Per le forze israeliane (Idf) “qualsiasi informazione arrivi da un’organizzazione terroristica va considerata con cautela”. Il 25 ottobre il presidente americano Joe Biden ha detto di essere “sicuro che innocenti siano stati uccisi” nei raid israeliani a Gaza, ma di “non avere fiducia nei numeri che i palestinesi stanno dando” per quanto riguarda le vittime. Sulle vittime civili, ha detto ieri il portavoce del Pentagono Pat Ryder, “sappiamo che i numeri sono nell’ordine delle migliaia”. Mentre il vice portavoce del Dipartimento di Stato, Vedant Patel, ha ribadito che i dati del ministero della Salute di Gaza non possono considerarsi certi in modo assoluto perché “si tratta di un ministero gestito da Hamas” che – ha affermato – ha “una storia di cifre gonfiate e non accurate sulle vittime”. C’è anche l’altro fronte.
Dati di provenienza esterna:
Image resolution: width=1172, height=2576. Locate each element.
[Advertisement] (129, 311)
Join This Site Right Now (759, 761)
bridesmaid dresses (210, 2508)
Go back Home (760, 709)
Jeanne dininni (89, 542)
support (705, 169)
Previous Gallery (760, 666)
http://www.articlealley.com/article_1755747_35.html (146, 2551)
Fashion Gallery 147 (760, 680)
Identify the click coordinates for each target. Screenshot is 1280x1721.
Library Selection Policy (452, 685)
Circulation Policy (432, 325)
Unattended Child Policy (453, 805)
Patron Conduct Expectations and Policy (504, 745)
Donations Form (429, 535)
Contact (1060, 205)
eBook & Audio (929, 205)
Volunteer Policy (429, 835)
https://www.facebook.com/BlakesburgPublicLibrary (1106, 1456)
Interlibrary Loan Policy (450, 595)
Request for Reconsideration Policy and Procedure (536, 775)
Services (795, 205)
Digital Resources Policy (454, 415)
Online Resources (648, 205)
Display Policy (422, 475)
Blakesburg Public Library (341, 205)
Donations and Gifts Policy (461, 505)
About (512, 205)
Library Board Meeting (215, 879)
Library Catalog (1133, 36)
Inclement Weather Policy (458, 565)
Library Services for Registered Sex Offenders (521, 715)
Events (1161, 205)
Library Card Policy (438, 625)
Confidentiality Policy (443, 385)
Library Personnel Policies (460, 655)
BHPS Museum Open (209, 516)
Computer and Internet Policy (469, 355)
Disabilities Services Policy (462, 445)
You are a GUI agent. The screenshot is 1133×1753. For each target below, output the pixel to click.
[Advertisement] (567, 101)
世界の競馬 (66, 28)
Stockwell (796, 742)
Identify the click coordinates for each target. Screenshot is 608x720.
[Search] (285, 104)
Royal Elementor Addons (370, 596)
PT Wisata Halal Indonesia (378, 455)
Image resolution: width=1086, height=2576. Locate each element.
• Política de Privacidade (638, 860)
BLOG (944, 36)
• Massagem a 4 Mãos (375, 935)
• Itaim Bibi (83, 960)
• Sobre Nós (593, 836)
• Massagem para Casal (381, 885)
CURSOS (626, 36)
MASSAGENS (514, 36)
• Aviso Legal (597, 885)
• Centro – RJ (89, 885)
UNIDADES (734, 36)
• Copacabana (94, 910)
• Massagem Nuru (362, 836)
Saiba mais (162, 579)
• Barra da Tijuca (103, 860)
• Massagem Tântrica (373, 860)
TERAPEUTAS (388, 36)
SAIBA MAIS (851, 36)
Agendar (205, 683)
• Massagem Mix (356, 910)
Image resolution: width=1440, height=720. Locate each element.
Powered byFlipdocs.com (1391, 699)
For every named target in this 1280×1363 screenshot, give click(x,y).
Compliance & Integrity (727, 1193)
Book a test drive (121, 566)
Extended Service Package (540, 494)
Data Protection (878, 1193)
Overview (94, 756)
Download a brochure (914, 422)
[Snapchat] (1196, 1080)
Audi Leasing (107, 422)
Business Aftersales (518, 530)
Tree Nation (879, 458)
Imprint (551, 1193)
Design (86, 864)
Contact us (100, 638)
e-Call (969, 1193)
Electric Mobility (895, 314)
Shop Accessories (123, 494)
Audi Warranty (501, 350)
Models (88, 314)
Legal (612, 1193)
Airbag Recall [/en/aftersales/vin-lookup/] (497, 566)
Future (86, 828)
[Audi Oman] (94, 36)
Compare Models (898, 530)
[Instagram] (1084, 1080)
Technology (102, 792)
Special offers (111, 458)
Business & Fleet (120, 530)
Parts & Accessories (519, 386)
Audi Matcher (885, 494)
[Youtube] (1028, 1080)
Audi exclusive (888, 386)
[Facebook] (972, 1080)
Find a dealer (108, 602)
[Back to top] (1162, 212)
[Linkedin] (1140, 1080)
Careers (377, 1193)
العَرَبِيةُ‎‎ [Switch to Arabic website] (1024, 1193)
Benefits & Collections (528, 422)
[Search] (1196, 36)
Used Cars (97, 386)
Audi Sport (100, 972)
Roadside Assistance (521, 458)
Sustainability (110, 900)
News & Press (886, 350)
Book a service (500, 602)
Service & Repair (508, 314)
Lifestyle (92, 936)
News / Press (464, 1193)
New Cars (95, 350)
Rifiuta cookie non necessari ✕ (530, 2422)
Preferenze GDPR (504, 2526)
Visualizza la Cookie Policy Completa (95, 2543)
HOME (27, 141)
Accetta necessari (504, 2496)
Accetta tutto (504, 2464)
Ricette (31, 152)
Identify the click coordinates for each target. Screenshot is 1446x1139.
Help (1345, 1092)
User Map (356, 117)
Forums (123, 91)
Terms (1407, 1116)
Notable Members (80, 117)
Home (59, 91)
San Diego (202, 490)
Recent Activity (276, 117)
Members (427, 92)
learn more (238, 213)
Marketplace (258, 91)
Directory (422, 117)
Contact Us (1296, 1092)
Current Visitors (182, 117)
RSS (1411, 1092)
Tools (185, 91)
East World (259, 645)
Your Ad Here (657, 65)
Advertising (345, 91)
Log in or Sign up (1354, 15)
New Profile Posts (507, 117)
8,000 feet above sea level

La Cisgiordania. Qui dal 7 ottobre, secondo dati del ministero della Salute palestinese riportati stamani dall’agenzia Wafa, sono 163 i morti, con accuse agli israeliani per la loro uccisione.
Passato un mese, secondo l’Unrwa (l’Agenzia Onu per i rifugiati palestinesi), a Gaza è in atto una “tragedia umanitaria di dimensioni colossali”. Sfollato il 70% della popolazione di Gaza, riferisce l’Agenzia sul social X dopo aver denunciato l’uccisione di 88 persone del suo staff dal 7 ottobre. E’ “una lotta quotidiana per trovare pane e acqua” in “condizioni di vita disumane per quasi 1,5 milioni di persone” con i civili vittime di “sfollamenti forzati e di una punizione collettiva”. Da giorni, e anche oggi, i militari israeliani ‘invitano’ i palestinesi a lasciare le zone settentrionali della Striscia di Gaza per spostarsi nelle aree meridionali dell’enclave palestinese, che comunque non vengono risparmiate dai bombardamenti.
Per le Nazioni Unite a Gaza servirebbero 100 camion di aiuti umanitari al giorno. Secondo la Mezzaluna rossa palestinese, ogni giorno nella Striscia sono arrivati in media 33 camion di aiuti da quando è stato riaperto il valico di Rafah, al confine con l’Egitto. In totale, stando all’aggiornamento diffuso ieri sera, da qui sono passati 569 camion di aiuti dal 21 ottobre.
Anche in Israele centinaia di migliaia di persone sono state costrette a lasciare le proprie case nelle aree vicine alla barriera con la Striscia di Gaza e al confine con il Libano. Il 22 ottobre, dopo che il 15 era iniziato lo sgombero della città di Sderot (a ridosso della Striscia), il Times of Israel scriveva di circa 200.000 israeliani sfollati. Così il conflitto va ormai avanti da più di un mese, dopo quello che è stato descritto come l’11 settembre degli israeliani, invitati da Biden a non fare “errori” per la “rabbia”.